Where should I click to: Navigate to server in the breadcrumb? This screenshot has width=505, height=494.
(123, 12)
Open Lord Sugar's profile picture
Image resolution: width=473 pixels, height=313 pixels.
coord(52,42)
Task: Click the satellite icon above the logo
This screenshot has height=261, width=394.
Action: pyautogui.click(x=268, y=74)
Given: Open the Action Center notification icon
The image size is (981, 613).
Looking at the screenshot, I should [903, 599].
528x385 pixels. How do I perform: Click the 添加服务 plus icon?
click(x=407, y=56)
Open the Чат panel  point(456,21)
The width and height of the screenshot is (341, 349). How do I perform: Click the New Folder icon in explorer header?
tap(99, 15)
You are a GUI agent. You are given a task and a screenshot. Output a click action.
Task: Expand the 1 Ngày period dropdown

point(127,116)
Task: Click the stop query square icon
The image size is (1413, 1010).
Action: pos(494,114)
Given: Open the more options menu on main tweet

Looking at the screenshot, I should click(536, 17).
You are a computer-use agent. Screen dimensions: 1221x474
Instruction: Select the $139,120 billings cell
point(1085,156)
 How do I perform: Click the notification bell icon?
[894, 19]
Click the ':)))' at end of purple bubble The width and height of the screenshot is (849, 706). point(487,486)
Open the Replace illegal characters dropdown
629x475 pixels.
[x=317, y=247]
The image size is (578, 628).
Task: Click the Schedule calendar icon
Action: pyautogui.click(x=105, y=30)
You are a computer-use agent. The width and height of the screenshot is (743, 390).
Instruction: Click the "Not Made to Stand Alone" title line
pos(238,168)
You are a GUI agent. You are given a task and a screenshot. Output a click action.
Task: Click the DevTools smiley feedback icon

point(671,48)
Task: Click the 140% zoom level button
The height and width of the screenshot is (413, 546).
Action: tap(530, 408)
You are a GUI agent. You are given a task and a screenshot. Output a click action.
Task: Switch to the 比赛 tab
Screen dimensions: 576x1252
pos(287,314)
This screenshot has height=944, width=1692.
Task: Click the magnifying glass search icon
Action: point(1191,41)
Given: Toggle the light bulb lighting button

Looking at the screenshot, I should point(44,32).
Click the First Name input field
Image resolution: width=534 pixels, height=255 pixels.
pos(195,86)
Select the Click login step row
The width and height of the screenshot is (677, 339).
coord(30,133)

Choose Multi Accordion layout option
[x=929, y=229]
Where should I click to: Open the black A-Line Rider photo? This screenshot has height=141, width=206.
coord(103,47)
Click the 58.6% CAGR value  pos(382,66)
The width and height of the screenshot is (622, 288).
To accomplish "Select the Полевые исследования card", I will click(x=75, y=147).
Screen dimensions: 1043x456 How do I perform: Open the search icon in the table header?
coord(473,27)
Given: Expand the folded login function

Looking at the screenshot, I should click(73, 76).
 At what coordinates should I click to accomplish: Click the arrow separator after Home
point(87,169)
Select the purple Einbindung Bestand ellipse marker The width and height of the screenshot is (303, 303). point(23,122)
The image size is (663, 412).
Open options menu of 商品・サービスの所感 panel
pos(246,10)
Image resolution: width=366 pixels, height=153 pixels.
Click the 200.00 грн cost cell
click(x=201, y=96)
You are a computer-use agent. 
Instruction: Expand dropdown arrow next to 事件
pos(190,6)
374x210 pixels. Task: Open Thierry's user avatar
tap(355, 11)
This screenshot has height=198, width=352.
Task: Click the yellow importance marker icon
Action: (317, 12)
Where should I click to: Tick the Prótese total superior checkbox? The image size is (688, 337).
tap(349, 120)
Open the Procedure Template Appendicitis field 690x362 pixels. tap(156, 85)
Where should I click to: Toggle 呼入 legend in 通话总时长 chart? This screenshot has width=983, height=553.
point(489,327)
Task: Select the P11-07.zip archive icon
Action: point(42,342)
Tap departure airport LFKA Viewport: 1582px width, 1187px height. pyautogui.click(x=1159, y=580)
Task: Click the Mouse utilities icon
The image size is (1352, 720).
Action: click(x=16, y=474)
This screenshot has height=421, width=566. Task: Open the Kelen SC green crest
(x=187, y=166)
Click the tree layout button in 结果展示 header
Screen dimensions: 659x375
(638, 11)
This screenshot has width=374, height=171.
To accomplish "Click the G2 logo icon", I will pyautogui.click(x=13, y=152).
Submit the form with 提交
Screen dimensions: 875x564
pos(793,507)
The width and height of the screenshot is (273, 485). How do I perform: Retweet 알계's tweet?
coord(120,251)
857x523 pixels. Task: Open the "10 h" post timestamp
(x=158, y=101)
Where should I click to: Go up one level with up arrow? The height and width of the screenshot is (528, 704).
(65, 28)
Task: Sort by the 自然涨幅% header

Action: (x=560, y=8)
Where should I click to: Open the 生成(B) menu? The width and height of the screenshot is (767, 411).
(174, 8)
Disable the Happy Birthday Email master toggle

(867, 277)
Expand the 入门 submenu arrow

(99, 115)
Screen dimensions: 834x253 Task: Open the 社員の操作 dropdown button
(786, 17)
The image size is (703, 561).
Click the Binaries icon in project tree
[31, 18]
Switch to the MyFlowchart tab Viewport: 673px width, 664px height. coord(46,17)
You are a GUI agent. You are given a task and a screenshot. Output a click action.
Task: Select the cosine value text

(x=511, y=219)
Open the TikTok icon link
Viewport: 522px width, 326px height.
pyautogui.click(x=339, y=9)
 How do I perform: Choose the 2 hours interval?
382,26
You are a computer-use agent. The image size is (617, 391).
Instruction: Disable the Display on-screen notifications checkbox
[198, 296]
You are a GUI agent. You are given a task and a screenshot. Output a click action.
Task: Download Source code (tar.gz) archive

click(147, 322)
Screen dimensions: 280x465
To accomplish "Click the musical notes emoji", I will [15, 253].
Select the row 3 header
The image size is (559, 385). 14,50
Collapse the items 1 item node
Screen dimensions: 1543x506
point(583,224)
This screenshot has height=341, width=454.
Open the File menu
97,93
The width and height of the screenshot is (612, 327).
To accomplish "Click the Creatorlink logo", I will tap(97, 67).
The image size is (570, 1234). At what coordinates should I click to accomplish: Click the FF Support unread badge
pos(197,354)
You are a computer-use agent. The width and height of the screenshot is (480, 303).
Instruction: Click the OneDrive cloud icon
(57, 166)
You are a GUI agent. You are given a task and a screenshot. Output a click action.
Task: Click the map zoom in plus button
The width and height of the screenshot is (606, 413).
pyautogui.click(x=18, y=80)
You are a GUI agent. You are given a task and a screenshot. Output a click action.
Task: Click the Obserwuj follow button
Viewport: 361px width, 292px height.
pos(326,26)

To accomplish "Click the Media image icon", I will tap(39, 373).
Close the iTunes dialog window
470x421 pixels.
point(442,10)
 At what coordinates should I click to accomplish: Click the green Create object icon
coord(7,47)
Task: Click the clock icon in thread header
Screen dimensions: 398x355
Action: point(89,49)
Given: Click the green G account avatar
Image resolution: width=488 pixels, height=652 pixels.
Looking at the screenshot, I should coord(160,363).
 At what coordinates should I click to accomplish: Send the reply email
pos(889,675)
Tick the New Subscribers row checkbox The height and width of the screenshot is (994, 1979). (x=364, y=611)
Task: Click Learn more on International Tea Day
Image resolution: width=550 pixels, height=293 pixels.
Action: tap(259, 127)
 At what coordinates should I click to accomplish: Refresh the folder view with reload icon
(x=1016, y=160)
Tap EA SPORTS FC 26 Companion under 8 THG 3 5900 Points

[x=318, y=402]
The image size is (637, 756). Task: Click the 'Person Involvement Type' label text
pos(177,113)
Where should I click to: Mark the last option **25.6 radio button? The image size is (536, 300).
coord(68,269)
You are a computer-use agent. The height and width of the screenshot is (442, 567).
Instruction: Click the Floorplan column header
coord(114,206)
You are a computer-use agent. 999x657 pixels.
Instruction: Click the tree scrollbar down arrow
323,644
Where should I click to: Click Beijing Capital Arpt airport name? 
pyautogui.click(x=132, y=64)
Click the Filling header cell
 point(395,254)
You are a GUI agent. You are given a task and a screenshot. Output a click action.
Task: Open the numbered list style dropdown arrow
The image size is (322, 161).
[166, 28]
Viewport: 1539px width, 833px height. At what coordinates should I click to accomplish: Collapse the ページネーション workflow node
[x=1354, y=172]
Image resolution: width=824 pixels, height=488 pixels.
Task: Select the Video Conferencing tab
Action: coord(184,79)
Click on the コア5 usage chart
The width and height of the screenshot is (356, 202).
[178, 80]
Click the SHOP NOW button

* Task prompt
Find the line with "Task: Select the cosine value text" in the material above. Reproduce it and each line after it up to and including the line with "Task: Click the clock icon in thread header".

* Solution for this problem
Task: Select the cosine value text

(x=511, y=219)
Open the TikTok icon link
Viewport: 522px width, 326px height.
pyautogui.click(x=339, y=9)
 How do I perform: Choose the 2 hours interval?
382,26
You are a computer-use agent. The image size is (617, 391).
Instruction: Disable the Display on-screen notifications checkbox
[198, 296]
You are a GUI agent. You are given a task and a screenshot. Output a click action.
Task: Download Source code (tar.gz) archive

click(147, 322)
Screen dimensions: 280x465
To accomplish "Click the musical notes emoji", I will [15, 253].
Select the row 3 header
The image size is (559, 385). 14,50
Collapse the items 1 item node
Screen dimensions: 1543x506
point(583,224)
This screenshot has height=341, width=454.
Open the File menu
97,93
The width and height of the screenshot is (612, 327).
To accomplish "Click the Creatorlink logo", I will tap(97, 67).
The image size is (570, 1234). At what coordinates should I click to accomplish: Click the FF Support unread badge
pos(197,354)
You are a computer-use agent. The width and height of the screenshot is (480, 303).
Instruction: Click the OneDrive cloud icon
(57, 166)
You are a GUI agent. You are given a task and a screenshot. Output a click action.
Task: Click the map zoom in plus button
The width and height of the screenshot is (606, 413).
pyautogui.click(x=18, y=80)
You are a GUI agent. You are given a task and a screenshot. Output a click action.
Task: Click the Obserwuj follow button
Viewport: 361px width, 292px height.
pos(326,26)

To accomplish "Click the Media image icon", I will tap(39, 373).
Close the iTunes dialog window
470x421 pixels.
point(442,10)
 At what coordinates should I click to accomplish: Click the green Create object icon
coord(7,47)
Task: Click the clock icon in thread header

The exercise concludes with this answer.